Why Write Bad Poetry
Reference & Education → Poetry
- Author Evelyn Cole
- Published June 6, 2006
- Word count 698
For Good Relationships with Yourself
You can write bad poetry, can you not? Why do so? Here are three reasons:
-
If you think it doesn't have to rhyme or be any good, you will write a poem each time you are struck by awe, struck in the gut, struck in the heart for good or bad.
-
If you write some, you will read one of mine. (below) Then you will start a heartfelt relationship with me.
-
You will soon afterward discover what is really important to you in all your relationships.
Many people assume that poetry is hard to understand or boring. Some academic poems are boring because they are simply showing off erudition. But poems about momentous or weird little experiences that strike the poet are wonderful to hear. Some are better than monologues from well known stand-up comics.

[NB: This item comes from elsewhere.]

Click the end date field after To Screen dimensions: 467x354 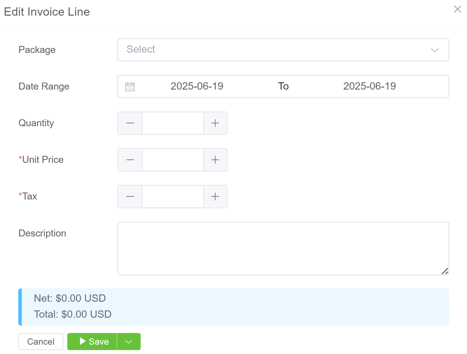369,86
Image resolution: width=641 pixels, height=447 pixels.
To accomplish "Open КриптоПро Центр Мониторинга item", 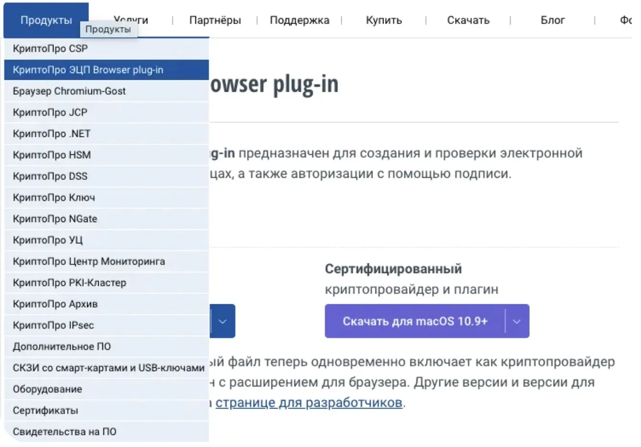I will (89, 261).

Poetry likes a strong feeling and the courage to express it with the power of that feeling. No holding back. Flat out condensation of the moment.
When you write bad poetry you feel gloriously alive. You improve all your relationships.
Eventually, you may re-write and turn your poems into some really good stuff.
Poetry won't make you money, but it will make you rich. Here's one of mine that set me free. See if you can tell how it set me free. If you have any questions, write to me. evycole@hughes.net
CRAVINGS by Evelyn Cole
I want to put out bowls of candy/to welcome every guest/ all kinds of sweets/ dripping with decadence
to offer red wine with legs/ stuffed grape leaves, Retsina, Italian prawns/carrot flan, Incan fire dip
and succulent salads /chilled ready to serve/ spinach, asparagus, pistachios /all fresh aphrodisiacs
marinated meats/ ready to grill to any taste/ from rare to rubber/ spiced tofu for some
a full shelf of pies I’ve just baked /with perfect crusts /Tiramisu and mocha mousse too /and apricot clafoutis
I have a craving for candy I don’t eat/a passion for cooking concoctions others won’t touch/ a yearning for money to give it away/
Why?
A craving to please /to ease
Why? A craving to give /to live?
Ah, Do I need to put out /or die?
That last stanza took me by surprise.
Here is what the former U.S. poet laureate, Stanley Kunitz, says about poetry. It's wild and wonderful.
Saturated with Impulse Stanley Kuntiz from “The Braid”
"So much of the creative life has its source in the erotic. The first impulse is strongly erotic, but then one becomes reflective--a philosophic human being, an explorer--and then as one grows older and older there’s a need to renew that energy associated with erotic impulse.
"A poet without a strong libido almost inevitably belongs to the weaker category; such a poet can carry off a technical effect with a degree of flourish, but the poem does not embody the dominant emotive element in the life process. The poem has to be saturated with impulse and that means getting down to the very tissue of experience. How can this element be absent from poetry without thinning out the poem?
"That is certainly one of the problems when making a poem is thought to be a rational production. The dominance of reason, as in eighteenth-century poetry, diminished the power of poetry.
"Reason certainly has a place, but it cannot be dominant. Feeling is far more important in the making of the poem. And the language itself has to be a sensuous instrument; it cannot be a completely rational one. In rhythm and sound, for example, language has the capacity to transcend reason; it’s all like erotic play.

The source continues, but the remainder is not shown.